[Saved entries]
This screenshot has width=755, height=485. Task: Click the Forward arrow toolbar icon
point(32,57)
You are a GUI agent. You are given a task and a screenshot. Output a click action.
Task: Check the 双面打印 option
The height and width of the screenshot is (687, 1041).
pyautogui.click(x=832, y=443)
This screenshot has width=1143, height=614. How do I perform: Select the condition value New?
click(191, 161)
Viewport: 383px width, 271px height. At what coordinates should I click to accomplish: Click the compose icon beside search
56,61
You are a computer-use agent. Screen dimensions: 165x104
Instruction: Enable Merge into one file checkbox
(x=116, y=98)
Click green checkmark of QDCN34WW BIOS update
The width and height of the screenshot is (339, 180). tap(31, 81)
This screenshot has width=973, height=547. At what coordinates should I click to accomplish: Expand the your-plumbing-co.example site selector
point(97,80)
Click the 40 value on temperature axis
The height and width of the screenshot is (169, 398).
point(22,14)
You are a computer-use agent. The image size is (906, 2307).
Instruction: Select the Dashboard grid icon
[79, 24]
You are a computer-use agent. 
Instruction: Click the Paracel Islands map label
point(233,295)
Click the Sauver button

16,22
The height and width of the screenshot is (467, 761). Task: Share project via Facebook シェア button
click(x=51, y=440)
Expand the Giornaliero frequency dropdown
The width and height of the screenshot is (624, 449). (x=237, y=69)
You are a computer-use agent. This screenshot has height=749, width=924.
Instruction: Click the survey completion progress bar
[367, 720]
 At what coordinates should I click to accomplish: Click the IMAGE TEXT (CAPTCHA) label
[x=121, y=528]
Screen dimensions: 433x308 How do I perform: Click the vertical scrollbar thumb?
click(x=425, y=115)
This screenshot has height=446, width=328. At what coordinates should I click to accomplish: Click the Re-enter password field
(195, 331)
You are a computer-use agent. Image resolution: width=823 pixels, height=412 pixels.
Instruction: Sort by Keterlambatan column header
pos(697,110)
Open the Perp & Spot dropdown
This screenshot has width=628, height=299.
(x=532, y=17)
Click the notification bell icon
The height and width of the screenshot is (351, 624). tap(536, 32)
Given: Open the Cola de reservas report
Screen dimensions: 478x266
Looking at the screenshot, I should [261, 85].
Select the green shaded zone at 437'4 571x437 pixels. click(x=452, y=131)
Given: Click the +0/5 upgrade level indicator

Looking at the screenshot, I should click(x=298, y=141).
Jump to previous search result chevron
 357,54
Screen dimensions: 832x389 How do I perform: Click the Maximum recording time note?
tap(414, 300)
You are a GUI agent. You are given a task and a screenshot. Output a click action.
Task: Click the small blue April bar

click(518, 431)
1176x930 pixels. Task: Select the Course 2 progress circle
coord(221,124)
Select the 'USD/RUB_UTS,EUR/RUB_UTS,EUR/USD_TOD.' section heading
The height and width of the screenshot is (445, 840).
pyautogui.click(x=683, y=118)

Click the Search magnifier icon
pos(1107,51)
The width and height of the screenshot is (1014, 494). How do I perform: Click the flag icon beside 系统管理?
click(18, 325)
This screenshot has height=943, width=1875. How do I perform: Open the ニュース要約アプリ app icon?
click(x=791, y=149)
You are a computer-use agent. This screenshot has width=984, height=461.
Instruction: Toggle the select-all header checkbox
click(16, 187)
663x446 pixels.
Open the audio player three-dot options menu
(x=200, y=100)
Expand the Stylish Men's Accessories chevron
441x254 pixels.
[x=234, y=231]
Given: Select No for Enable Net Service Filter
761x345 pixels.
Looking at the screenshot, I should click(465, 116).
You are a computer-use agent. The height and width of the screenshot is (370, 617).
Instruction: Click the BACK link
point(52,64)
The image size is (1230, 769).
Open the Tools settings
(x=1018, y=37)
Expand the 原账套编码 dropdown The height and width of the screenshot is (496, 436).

[WORK TO BE COMPLETED]
Would you give the entries back word for word?

[RESPONSE TO THE EXERCISE]
This screenshot has width=755, height=485. Task: Click the Forward arrow toolbar icon
point(32,57)
You are a GUI agent. You are given a task and a screenshot. Output a click action.
Task: Check the 双面打印 option
The height and width of the screenshot is (687, 1041).
pyautogui.click(x=832, y=443)
This screenshot has width=1143, height=614. How do I perform: Select the condition value New?
click(191, 161)
Viewport: 383px width, 271px height. At what coordinates should I click to accomplish: Click the compose icon beside search
56,61
You are a computer-use agent. Screen dimensions: 165x104
Instruction: Enable Merge into one file checkbox
(x=116, y=98)
Click green checkmark of QDCN34WW BIOS update
The width and height of the screenshot is (339, 180). tap(31, 81)
This screenshot has width=973, height=547. At what coordinates should I click to accomplish: Expand the your-plumbing-co.example site selector
point(97,80)
Click the 40 value on temperature axis
The height and width of the screenshot is (169, 398).
point(22,14)
You are a computer-use agent. The image size is (906, 2307).
Instruction: Select the Dashboard grid icon
[79, 24]
You are a computer-use agent. 
Instruction: Click the Paracel Islands map label
point(233,295)
Click the Sauver button

16,22
The height and width of the screenshot is (467, 761). Task: Share project via Facebook シェア button
click(x=51, y=440)
Expand the Giornaliero frequency dropdown
The width and height of the screenshot is (624, 449). (x=237, y=69)
You are a computer-use agent. This screenshot has height=749, width=924.
Instruction: Click the survey completion progress bar
[367, 720]
 At what coordinates should I click to accomplish: Click the IMAGE TEXT (CAPTCHA) label
[x=121, y=528]
Screen dimensions: 433x308 How do I perform: Click the vertical scrollbar thumb?
click(x=425, y=115)
This screenshot has height=446, width=328. At what coordinates should I click to accomplish: Click the Re-enter password field
(195, 331)
You are a computer-use agent. Image resolution: width=823 pixels, height=412 pixels.
Instruction: Sort by Keterlambatan column header
pos(697,110)
Open the Perp & Spot dropdown
This screenshot has width=628, height=299.
(x=532, y=17)
Click the notification bell icon
The height and width of the screenshot is (351, 624). tap(536, 32)
Given: Open the Cola de reservas report
Screen dimensions: 478x266
Looking at the screenshot, I should [261, 85].
Select the green shaded zone at 437'4 571x437 pixels. click(x=452, y=131)
Given: Click the +0/5 upgrade level indicator

Looking at the screenshot, I should click(x=298, y=141).
Jump to previous search result chevron
 357,54
Screen dimensions: 832x389 How do I perform: Click the Maximum recording time note?
tap(414, 300)
You are a GUI agent. You are given a task and a screenshot. Output a click action.
Task: Click the small blue April bar

click(518, 431)
1176x930 pixels. Task: Select the Course 2 progress circle
coord(221,124)
Select the 'USD/RUB_UTS,EUR/RUB_UTS,EUR/USD_TOD.' section heading
The height and width of the screenshot is (445, 840).
pyautogui.click(x=683, y=118)

Click the Search magnifier icon
pos(1107,51)
The width and height of the screenshot is (1014, 494). How do I perform: Click the flag icon beside 系统管理?
click(18, 325)
This screenshot has height=943, width=1875. How do I perform: Open the ニュース要約アプリ app icon?
click(x=791, y=149)
You are a computer-use agent. This screenshot has width=984, height=461.
Instruction: Toggle the select-all header checkbox
click(16, 187)
663x446 pixels.
Open the audio player three-dot options menu
(x=200, y=100)
Expand the Stylish Men's Accessories chevron
441x254 pixels.
[x=234, y=231]
Given: Select No for Enable Net Service Filter
761x345 pixels.
Looking at the screenshot, I should click(465, 116).
You are a computer-use agent. The height and width of the screenshot is (370, 617).
Instruction: Click the BACK link
point(52,64)
The image size is (1230, 769).
Open the Tools settings
(x=1018, y=37)
Expand the 原账套编码 dropdown The height and width of the screenshot is (496, 436).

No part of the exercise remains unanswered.